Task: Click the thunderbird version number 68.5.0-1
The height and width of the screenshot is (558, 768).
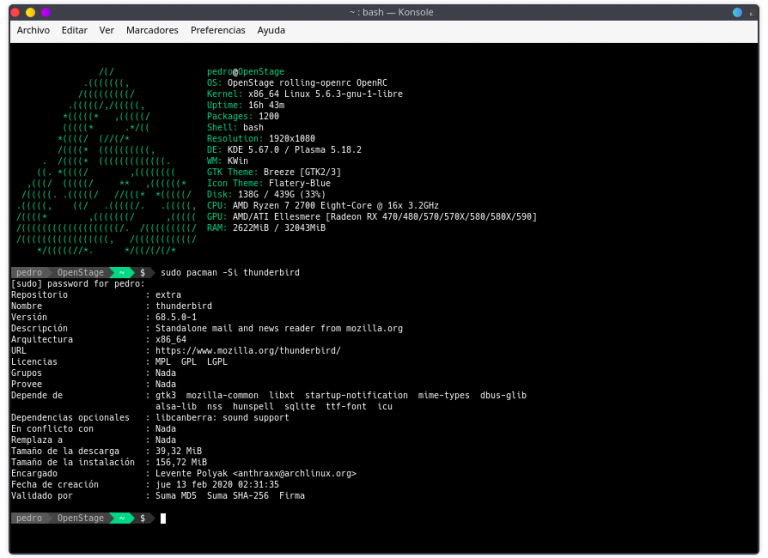Action: [x=176, y=317]
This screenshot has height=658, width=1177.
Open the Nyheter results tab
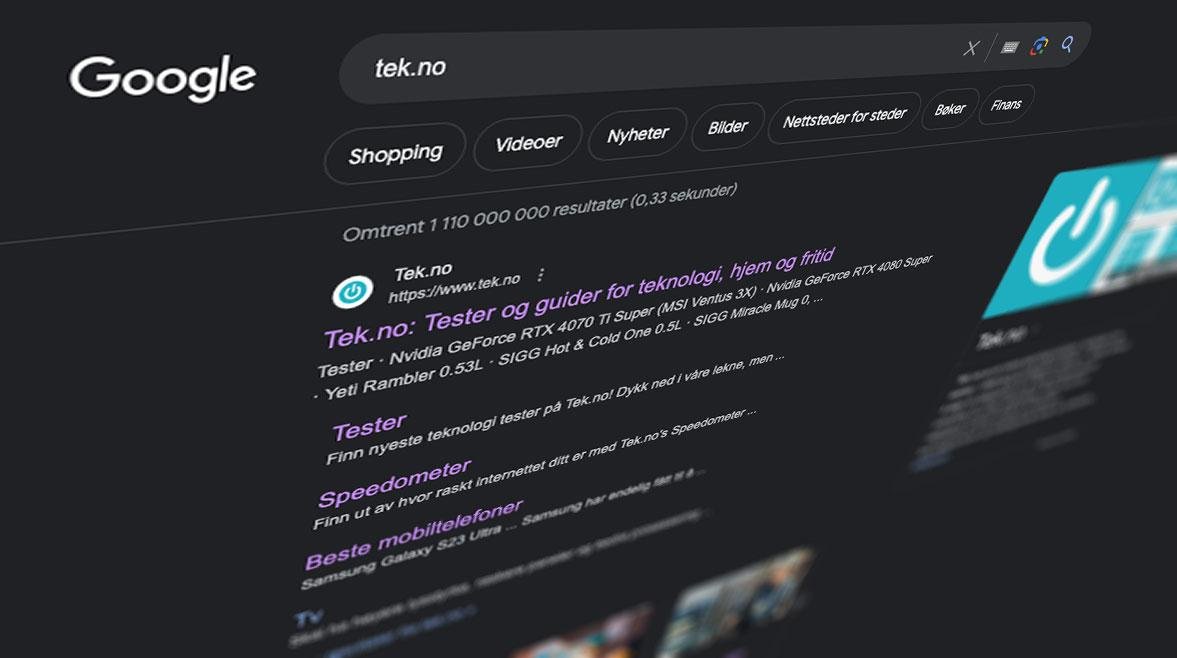coord(637,134)
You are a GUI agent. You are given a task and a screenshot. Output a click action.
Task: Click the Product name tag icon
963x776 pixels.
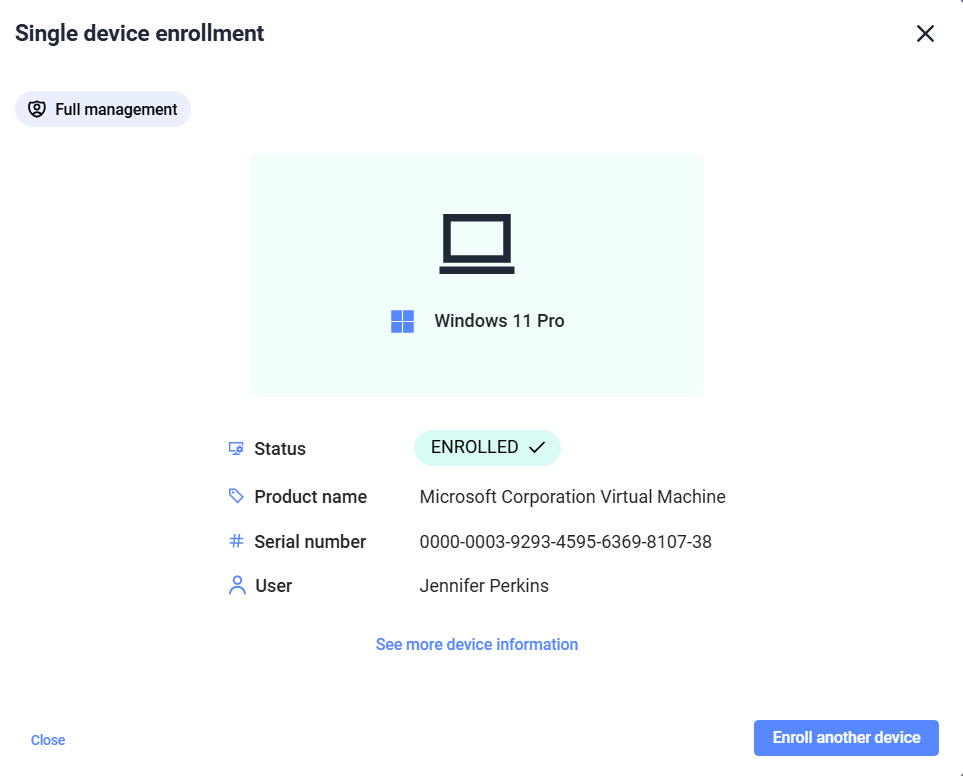click(236, 496)
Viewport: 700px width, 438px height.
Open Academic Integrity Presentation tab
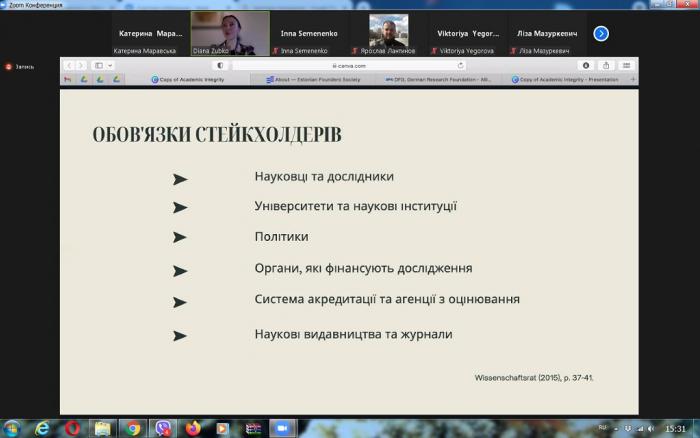568,79
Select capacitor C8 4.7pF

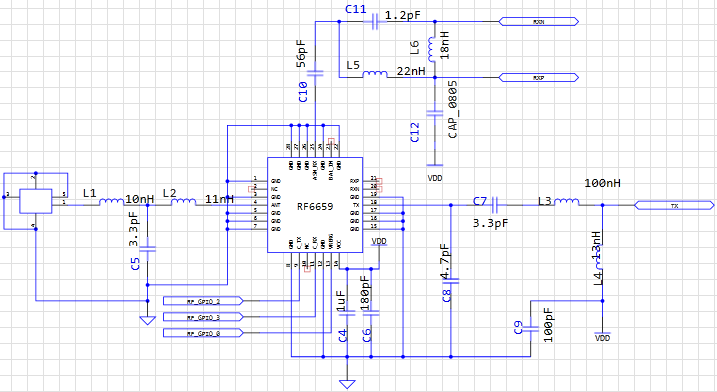(450, 281)
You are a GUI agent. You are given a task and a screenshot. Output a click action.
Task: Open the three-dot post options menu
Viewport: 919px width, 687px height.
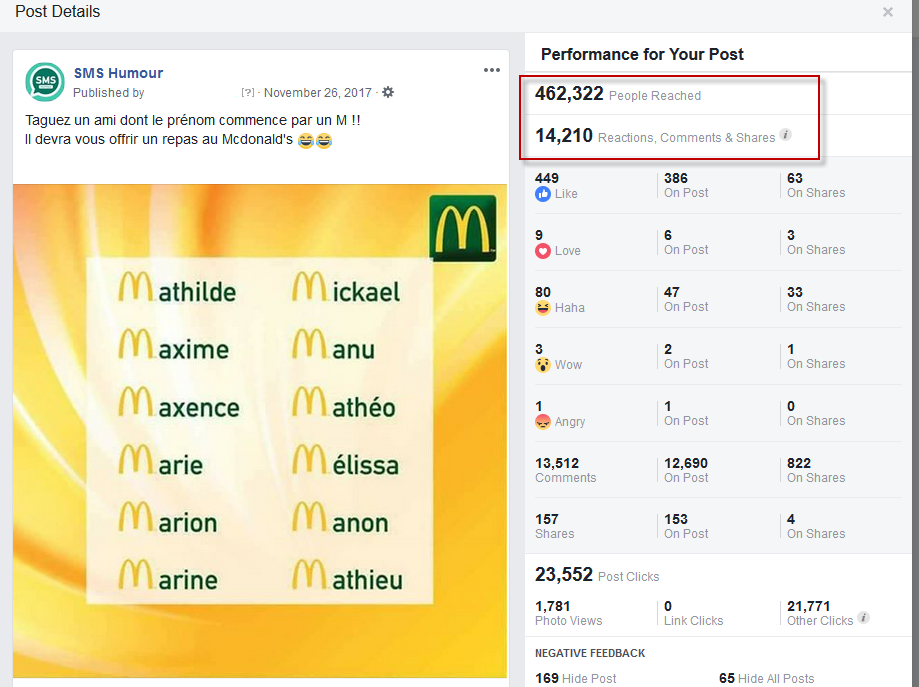491,70
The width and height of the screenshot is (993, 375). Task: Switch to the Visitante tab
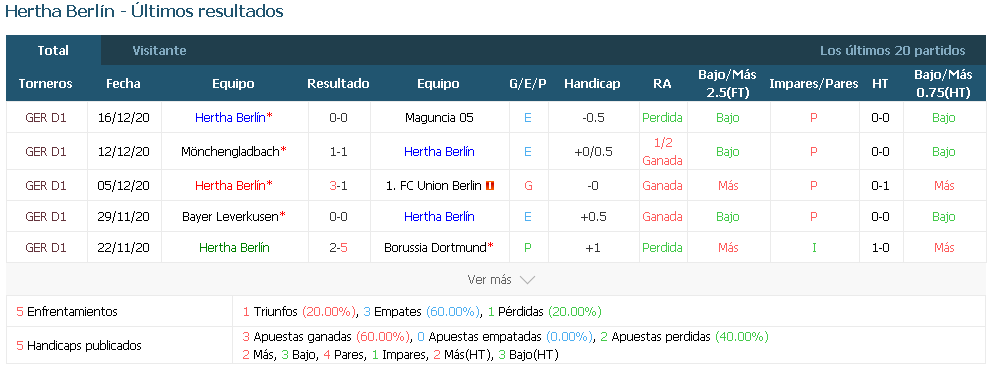(x=159, y=51)
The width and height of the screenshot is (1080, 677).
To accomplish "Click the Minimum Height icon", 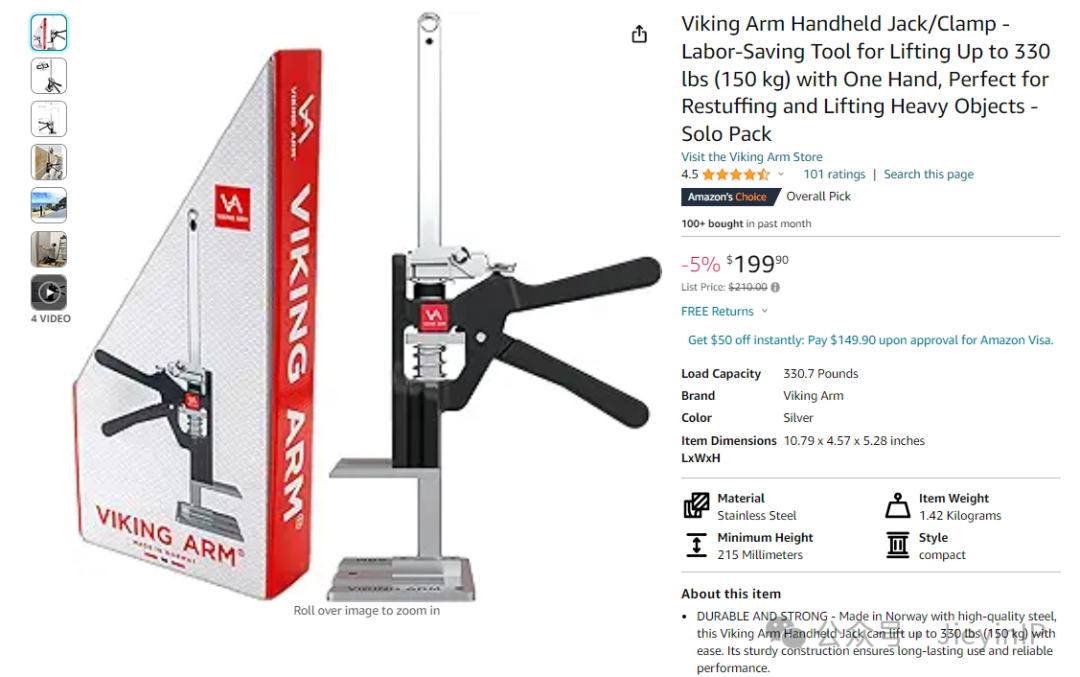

TASK GOAL
Rewrite all of the records above, replacing every occurrence of "screenshot" with "screen capture" and keeping everything else unchanged. Leave the pictures out of your answer.

ANSWER FOR THIS EXERCISE
Task: Click the thunderbird version number 68.5.0-1
The height and width of the screen capture is (558, 768).
Action: [x=176, y=317]
This screen capture has height=658, width=1177.
Open the Nyheter results tab
coord(637,134)
You are a GUI agent. You are given a task and a screen capture. Output a click action.
Task: Click the Product name tag icon
963x776 pixels.
click(236, 496)
Viewport: 700px width, 438px height.
Open Academic Integrity Presentation tab
568,79
Select capacitor C8 4.7pF

(450, 281)
You are a GUI agent. You are given a task and a screen capture. Output a click action.
Task: Open the three-dot post options menu
Viewport: 919px width, 687px height.
491,70
The width and height of the screen capture is (993, 375). Task: Switch to the Visitante tab
(x=159, y=51)
The width and height of the screen capture is (1080, 677).
To accomplish "Click the Minimum Height icon", 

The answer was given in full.